## RECORDS SHOWN
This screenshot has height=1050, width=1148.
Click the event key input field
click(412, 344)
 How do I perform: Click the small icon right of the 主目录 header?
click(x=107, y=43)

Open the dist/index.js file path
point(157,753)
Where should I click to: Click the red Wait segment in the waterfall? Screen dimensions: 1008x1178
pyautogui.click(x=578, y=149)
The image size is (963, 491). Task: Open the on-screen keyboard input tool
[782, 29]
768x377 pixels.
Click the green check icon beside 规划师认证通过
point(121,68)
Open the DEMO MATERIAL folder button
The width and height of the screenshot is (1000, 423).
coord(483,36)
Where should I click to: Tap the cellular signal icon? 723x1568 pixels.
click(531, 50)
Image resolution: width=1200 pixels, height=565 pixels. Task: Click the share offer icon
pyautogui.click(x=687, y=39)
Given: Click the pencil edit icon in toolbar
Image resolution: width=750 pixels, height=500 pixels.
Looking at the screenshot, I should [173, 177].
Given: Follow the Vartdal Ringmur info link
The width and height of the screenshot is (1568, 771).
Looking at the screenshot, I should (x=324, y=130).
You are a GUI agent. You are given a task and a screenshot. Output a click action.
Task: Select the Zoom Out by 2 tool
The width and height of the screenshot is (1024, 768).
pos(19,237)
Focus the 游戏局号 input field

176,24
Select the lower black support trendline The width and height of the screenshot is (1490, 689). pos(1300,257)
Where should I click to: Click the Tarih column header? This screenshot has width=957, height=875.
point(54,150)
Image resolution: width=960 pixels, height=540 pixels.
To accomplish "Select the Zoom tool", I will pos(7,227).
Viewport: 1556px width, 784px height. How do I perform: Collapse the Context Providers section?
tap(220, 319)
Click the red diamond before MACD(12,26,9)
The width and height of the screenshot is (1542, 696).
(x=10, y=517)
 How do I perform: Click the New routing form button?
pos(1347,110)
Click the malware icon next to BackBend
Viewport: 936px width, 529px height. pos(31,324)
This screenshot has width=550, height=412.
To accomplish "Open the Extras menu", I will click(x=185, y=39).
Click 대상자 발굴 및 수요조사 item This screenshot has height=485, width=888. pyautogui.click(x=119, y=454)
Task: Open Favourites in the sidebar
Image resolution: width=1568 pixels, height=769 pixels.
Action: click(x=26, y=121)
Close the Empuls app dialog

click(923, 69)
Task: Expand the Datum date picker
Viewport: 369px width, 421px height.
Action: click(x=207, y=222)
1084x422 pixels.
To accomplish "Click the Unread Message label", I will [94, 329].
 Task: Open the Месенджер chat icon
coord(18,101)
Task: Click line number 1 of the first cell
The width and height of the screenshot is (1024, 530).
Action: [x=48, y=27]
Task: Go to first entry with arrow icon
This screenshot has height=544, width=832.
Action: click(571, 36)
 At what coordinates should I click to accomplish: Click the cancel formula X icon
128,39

## WHAT TO WORK ON
Print every line from the one that contains "At what coordinates" to the end of the records, exactly as written, and nothing more.

## RESULT
 At what coordinates should I click to accomplish: Click the cancel formula X icon
128,39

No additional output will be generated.